Yeah I made mention of them in post 85, very cool bases that I'm buying..I see these bases interconnect to each other, it would be cool if some were independent kits like an open grave or a crypt to create a whole graveyard scene ? :thumbsup:
Mcdee


----------



## Auroranut

TAY666 said:


> Hey guys.
> You do realize there is already a line of kits called Graveyard Scenes, don't you?
> Produced by NightOwl and available through Cultman.


I forgot- my apologies........

Chris......


----------



## deadmanincfan

Can someone refresh my poor feeble memory? Was it fairly easy to interchange the parts on the Monster Scenes figures? Line up a couple of tabs and turn the part to lock it into place? Or did the body halves need to be separated slightly to change out the parts?


----------



## mcdougall

Wasn't sure myself ...so I did a little research: http://www.tylisaari.com/models/gallery/ms/inst/ms-vampinst.JPG
Looks like you have to snap the body piece in half in order to change arms, unlike, for example, the Alfred E. Neuman (MAD) kit, where the arms twist and lock in...

TO BE DONE: Carry on the model kit forum thread from its final post onward.

Stored data entries:
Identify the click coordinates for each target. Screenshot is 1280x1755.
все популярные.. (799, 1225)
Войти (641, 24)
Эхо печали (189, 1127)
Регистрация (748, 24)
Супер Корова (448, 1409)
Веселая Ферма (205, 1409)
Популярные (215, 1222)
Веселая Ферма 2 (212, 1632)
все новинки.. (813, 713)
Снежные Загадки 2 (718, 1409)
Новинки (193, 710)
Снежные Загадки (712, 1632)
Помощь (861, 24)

---

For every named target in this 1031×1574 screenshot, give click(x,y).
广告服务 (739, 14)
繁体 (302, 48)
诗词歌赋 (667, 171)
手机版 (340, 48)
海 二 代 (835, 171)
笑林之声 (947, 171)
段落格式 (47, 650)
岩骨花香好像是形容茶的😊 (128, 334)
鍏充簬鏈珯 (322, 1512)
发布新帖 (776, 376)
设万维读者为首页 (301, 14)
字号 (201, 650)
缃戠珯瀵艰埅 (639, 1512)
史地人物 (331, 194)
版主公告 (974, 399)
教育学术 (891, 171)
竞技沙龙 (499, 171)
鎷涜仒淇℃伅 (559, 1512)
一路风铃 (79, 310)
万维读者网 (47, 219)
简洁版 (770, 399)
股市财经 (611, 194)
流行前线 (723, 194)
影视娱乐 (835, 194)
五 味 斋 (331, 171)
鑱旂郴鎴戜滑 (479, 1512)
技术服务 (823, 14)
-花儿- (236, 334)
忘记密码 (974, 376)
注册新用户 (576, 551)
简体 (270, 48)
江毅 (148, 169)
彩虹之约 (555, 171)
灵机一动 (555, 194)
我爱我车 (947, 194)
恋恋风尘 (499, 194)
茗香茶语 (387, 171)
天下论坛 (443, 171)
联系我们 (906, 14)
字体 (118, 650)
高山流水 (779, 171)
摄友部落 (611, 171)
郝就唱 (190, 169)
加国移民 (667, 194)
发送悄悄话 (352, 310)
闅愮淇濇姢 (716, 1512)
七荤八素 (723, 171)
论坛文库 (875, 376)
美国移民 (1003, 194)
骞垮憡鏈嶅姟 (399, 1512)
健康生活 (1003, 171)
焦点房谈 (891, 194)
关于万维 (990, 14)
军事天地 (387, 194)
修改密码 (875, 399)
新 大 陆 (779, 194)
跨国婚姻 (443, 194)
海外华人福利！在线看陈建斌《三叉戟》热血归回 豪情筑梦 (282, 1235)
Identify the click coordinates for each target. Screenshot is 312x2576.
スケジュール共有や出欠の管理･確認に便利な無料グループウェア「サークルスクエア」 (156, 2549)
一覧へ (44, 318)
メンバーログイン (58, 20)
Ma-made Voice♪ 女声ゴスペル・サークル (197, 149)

--

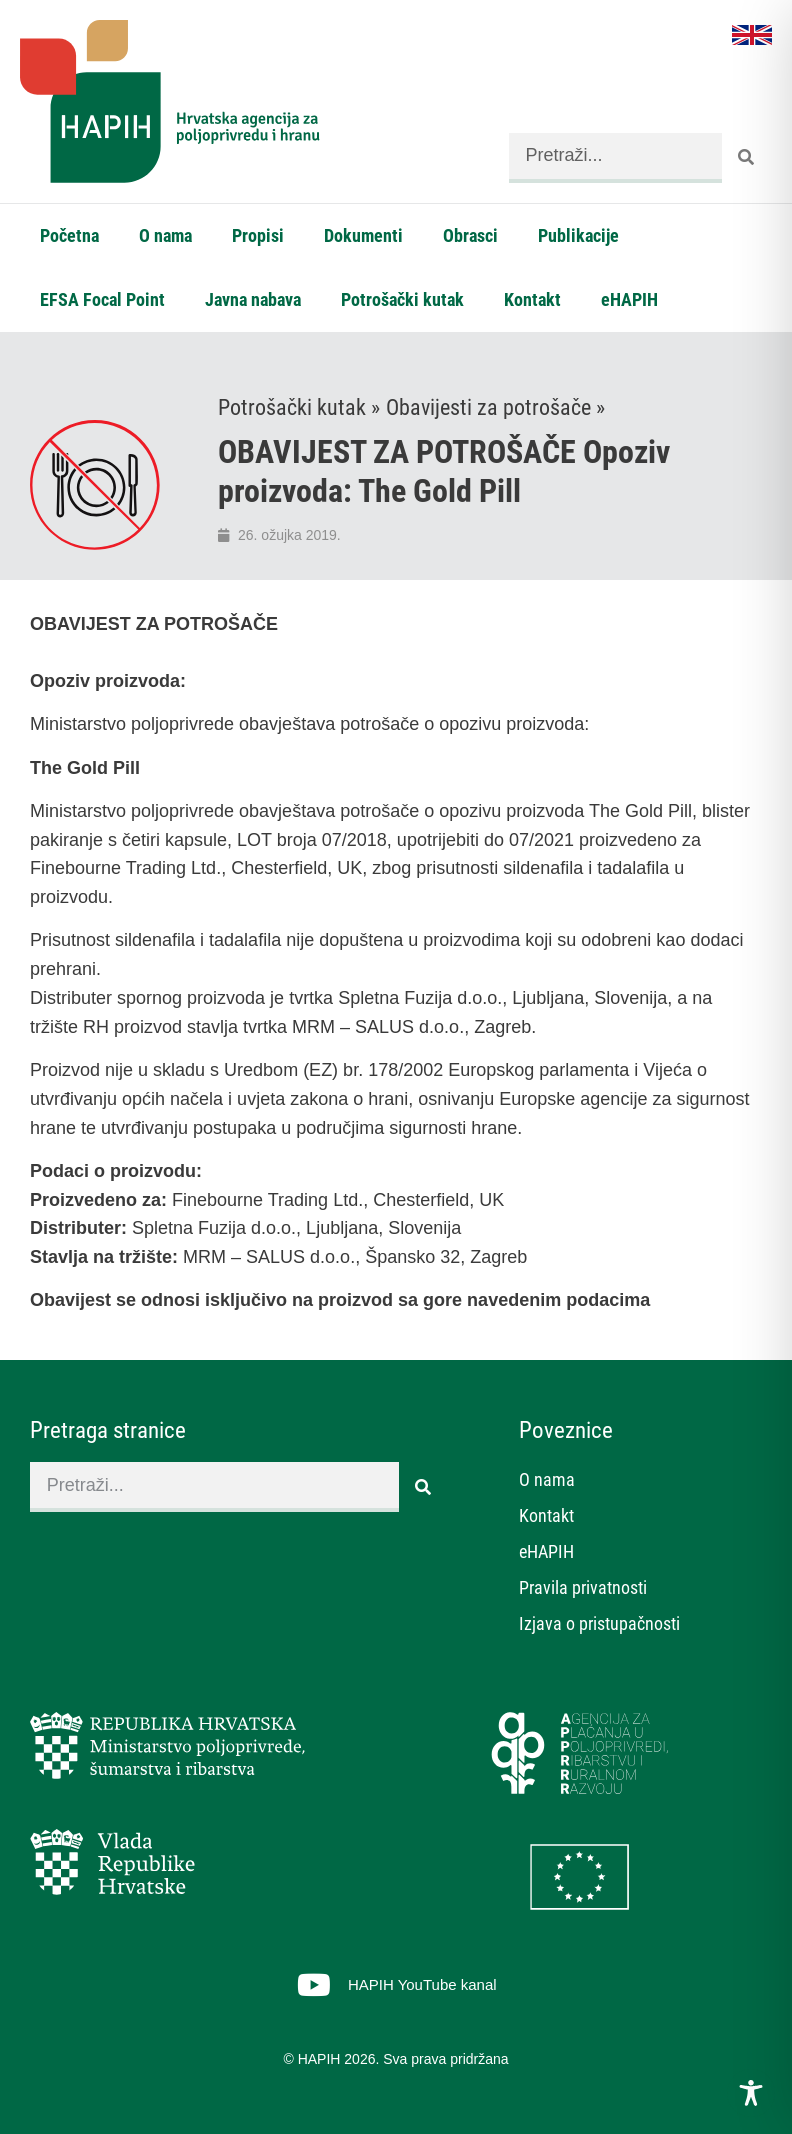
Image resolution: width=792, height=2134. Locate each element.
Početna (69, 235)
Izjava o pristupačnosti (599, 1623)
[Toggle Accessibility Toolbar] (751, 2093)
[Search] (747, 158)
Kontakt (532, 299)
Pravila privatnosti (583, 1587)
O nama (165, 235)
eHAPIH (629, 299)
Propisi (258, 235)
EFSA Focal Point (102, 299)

RESULT OF THE EXERCISE:
....BTW got this info straight from Tay666 site...plenty of info there :thumbsup:
Mcdee


----------



## deadmanincfan

Thanks, McDee, ya font of info! Well, that's gonna kind of be a pain if I want to change limbs...


----------



## DENCOMM

deadmanincfan said:


> Thanks, McDee, ya font of info! Well, that's gonna kind of be a pain if I want to change limbs...



Y'know, you can always buy more kits to build all the variations (heh-heh). Yesssss...


----------



## deadmanincfan

...ooh, yeah...yesssss...my prrrrrecioussss...


----------



## deadmanincfan

Ya know, until Moebius and Monarch came along, I'd never even considered having more than one copy of the same kit at the same time. Thanks to you guys, though, I get to do some variations on some wonderful kits! :thumbsup:


----------



## djnick66

You can always trim off the tabs that snap the arms and legs together, or make more of a slot so you can rotate and lock them/remove them.


----------



## Auroranut

I'll be gluing and puttying mine !! The Torture Scenes kits are gonna be great!!:woohoo:

Chris.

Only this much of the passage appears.